◆ DATA FOR ANALYSIS:
--- --- ---

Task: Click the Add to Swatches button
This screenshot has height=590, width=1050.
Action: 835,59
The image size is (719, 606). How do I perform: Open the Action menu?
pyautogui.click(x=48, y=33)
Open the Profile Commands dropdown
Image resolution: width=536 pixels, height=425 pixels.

--- --- ---

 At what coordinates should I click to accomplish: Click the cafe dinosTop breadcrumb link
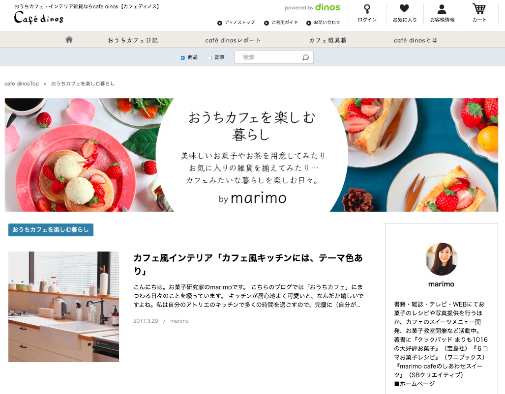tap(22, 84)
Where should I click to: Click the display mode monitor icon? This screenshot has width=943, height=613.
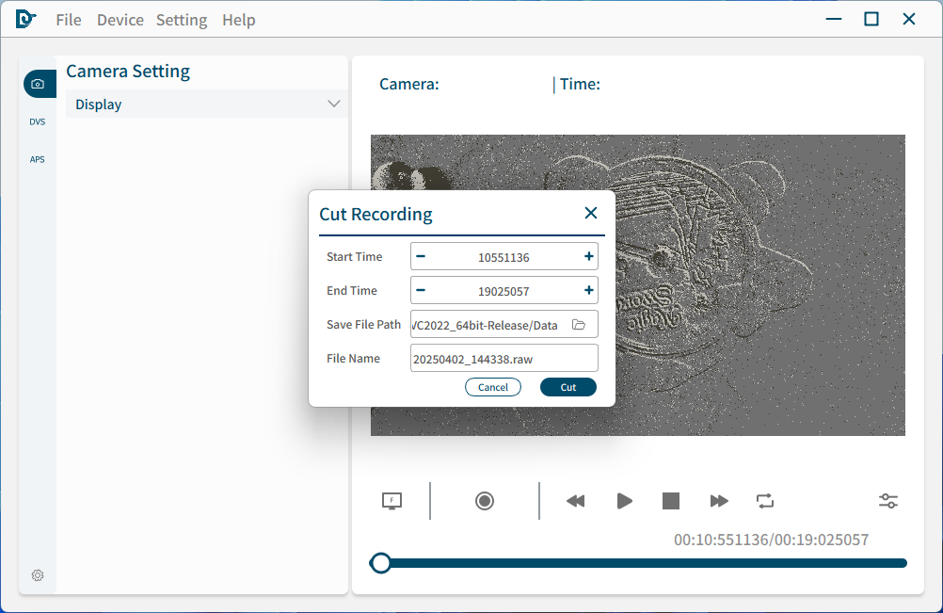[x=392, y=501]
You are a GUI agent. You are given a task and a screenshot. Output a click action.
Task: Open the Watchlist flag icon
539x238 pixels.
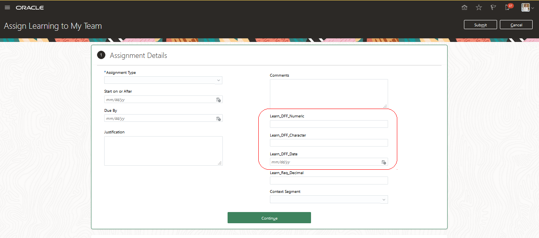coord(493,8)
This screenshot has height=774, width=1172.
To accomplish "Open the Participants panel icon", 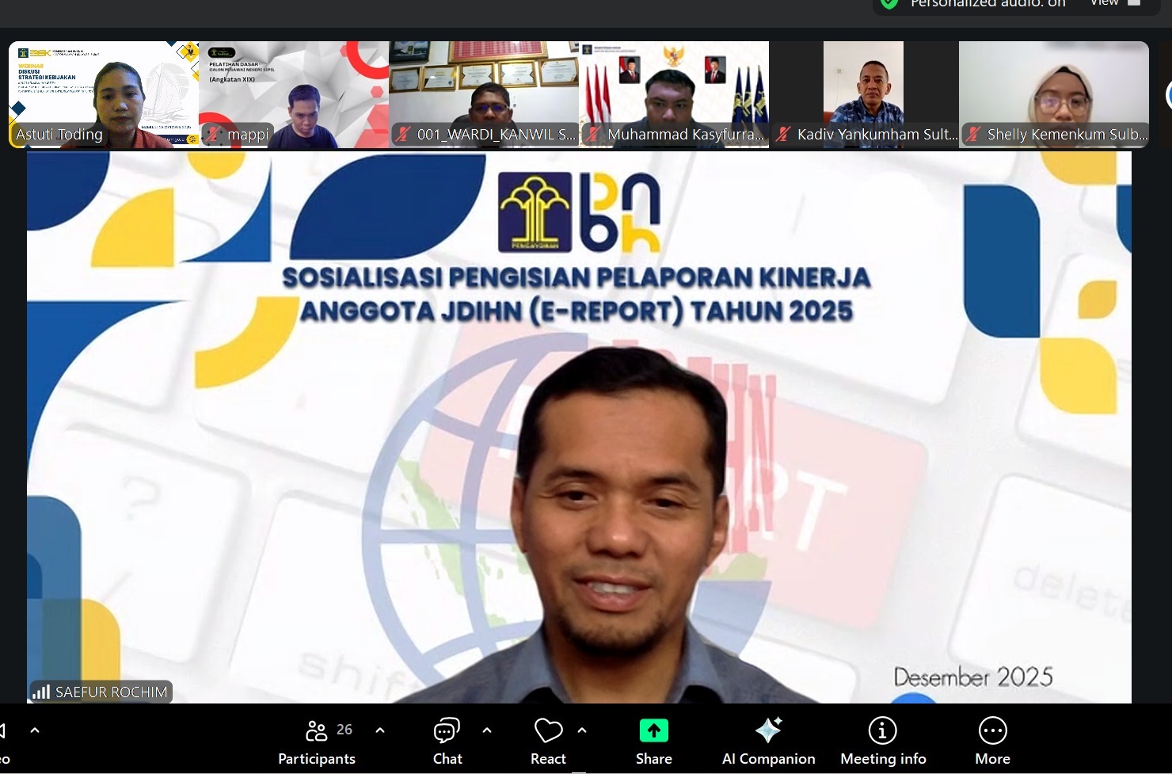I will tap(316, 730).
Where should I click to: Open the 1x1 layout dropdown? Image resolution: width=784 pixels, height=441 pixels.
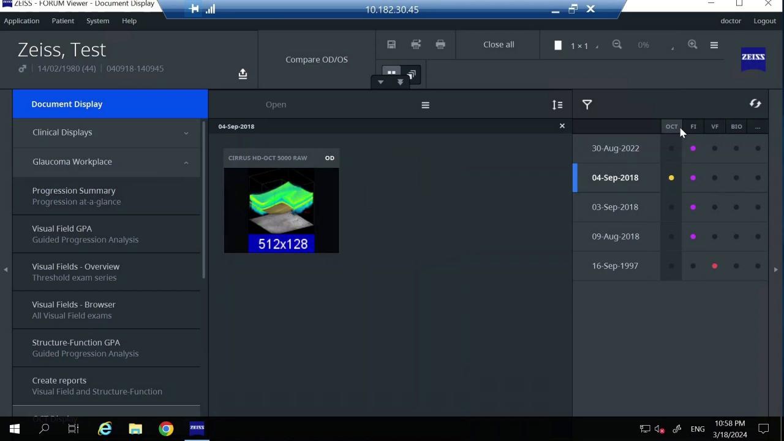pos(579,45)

--- --- ---

◆ YOUR TASK: When the line with "Task: Click the Add to Swatches button" is reached in the data above, begin copying, and stop after the line with "Image resolution: width=536"; copy each line exactly, both ends included.

◆ RESPONSE TO THE TASK:
Task: Click the Add to Swatches button
This screenshot has height=590, width=1050.
Action: 835,59
The image size is (719, 606). How do I perform: Open the Action menu?
pyautogui.click(x=48, y=33)
Open the Profile Commands dropdown
Image resolution: width=536 pixels, height=425 pixels.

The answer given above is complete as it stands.